» **Recorded information**:
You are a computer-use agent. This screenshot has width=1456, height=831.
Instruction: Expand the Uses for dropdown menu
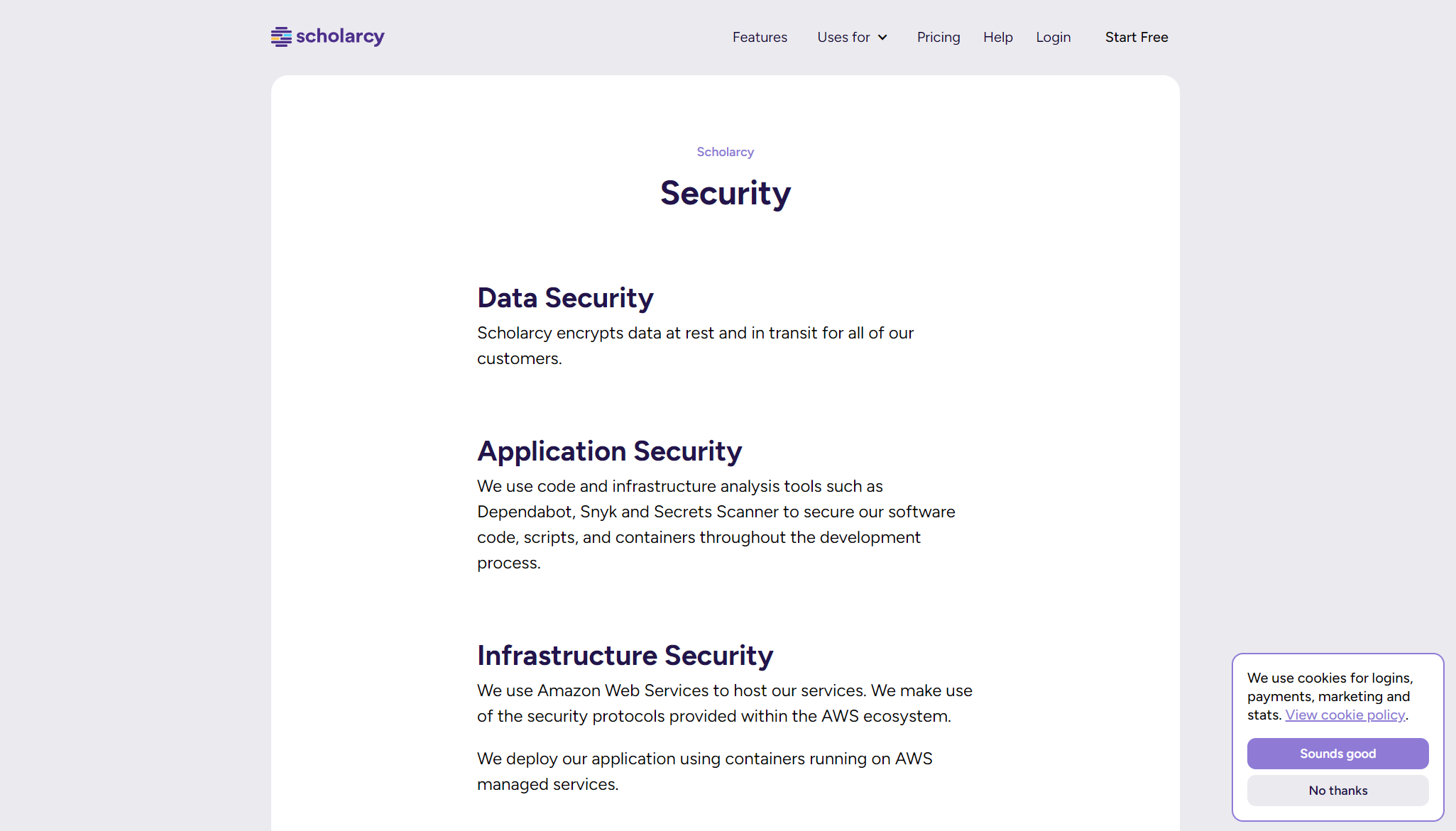point(843,37)
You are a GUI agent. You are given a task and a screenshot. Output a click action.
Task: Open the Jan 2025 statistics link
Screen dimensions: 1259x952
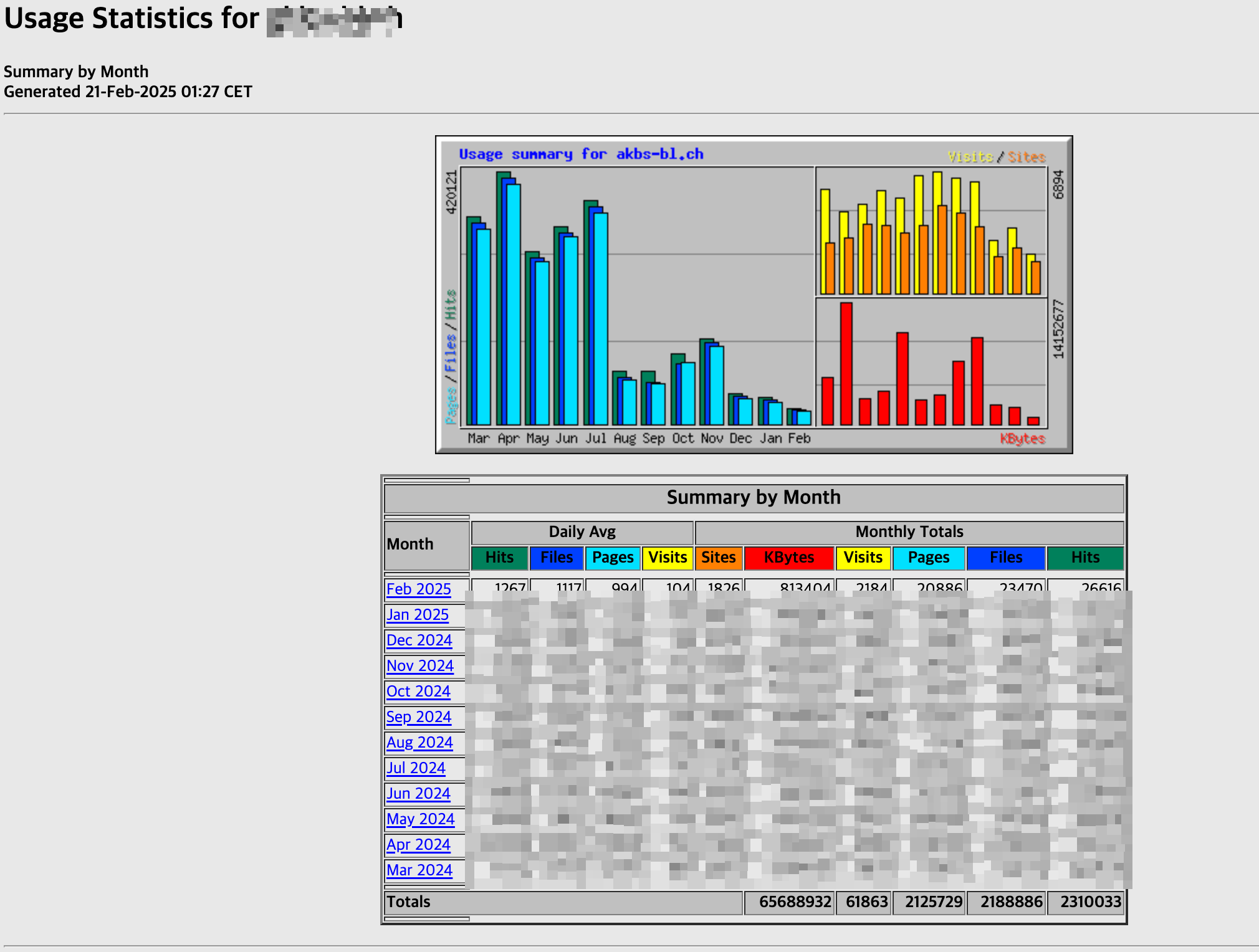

» **Task objective**: Transcribe each record exactly as it appears, but omit every picture.

» **Solution to this task**:
You are a computer-use agent. This screenshot has width=1456, height=831.
Instruction: Expand the Uses for dropdown menu
point(843,37)
You are a GUI agent. You are given a task and a screenshot. Output a click action.
Task: Open the Jan 2025 statistics link
Screen dimensions: 1259x952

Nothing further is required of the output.